The Latin American Medical School pays for any Latin American who passes the entrance exam to study there. 

Some North Americans are also trained there free, so they are debt free once they graduate.  They are expected in return to go to an area of high need, Marilynne said.

“Here we have a pill for everything, but there the doctors listen, and may offer prescriptions along with exercise and diet changes, believing that pills are not the answer for everyone.  They also use herbal medicines, aware of proper dosages and the purity of herbs,” said Marilynne.  “Some people who come to our wound clinic in Spokane are on 20 or more medicines.”

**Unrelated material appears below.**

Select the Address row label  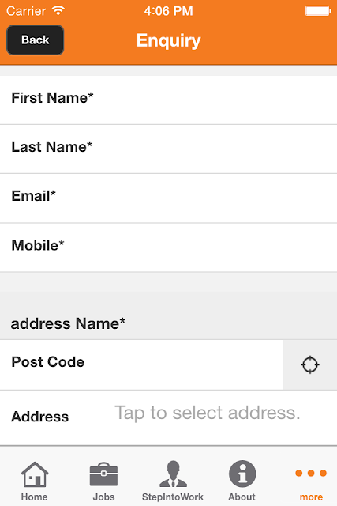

She found the quality of care good despite worn-out hospital facilities with chipped enamel crank beds, bare walls and people bringing their own linen.  Rooms need paint, but were clean, she said.

“Medical personnel were first-rate, up-to-date professionals.  The neonatal intensive care unit had modern monitors, drips and lights,” she said, noting that the latest equipment is not necessary to provide good health care.

“Health care here is big business,” Marilynne said.  “There it’s a constitutional right.  Cubans recognize that because it is accessible, many overuse it, so they are starting policies to correct this.”

She shared some statistics: 

• Government health care expenditures in Cuba are 10.8 percent of their national budget, but 19.1 percent in the U.S.

• Infant mortality in Cuba is 5.85 per 1,000, compared with 6.26 per 1,000 in the U.S. 

• Life expectancy there is 77.45 years, compared to 78.11 years in the United States. 

• Cuba spends 9.1 percent of its budget on education, and the U.S., 5.3 percent.

“Growing up, I knew that we in the United States have ‘stuff’ in abundance.  We are a rich, wasteful country.  The U.S. is my home and where I want to live, but traveling abroad I learned there are good things in Cuba, too,” Marilynne said, “just as there are in Japan, Turkey and Europe, which I have visited.”

For example, she said there were some advantages to not being able to afford to drive cars.  Cubans have a well-used bus system, walk more, ride bikes, use horses and carts, and use oxen to plow and fertilize fields.

“It’s idyllic and a paradox.  It’s a beautiful country that takes us back in time.  Because internet and cell-phone access is limited, I didn’t see people with earphones in their ears,” she said.  “People talked to each other.” 

At 1 a.m. the evening she arrived, she heard the murmur of conversations of young people filling the boulevard in front of her hotel.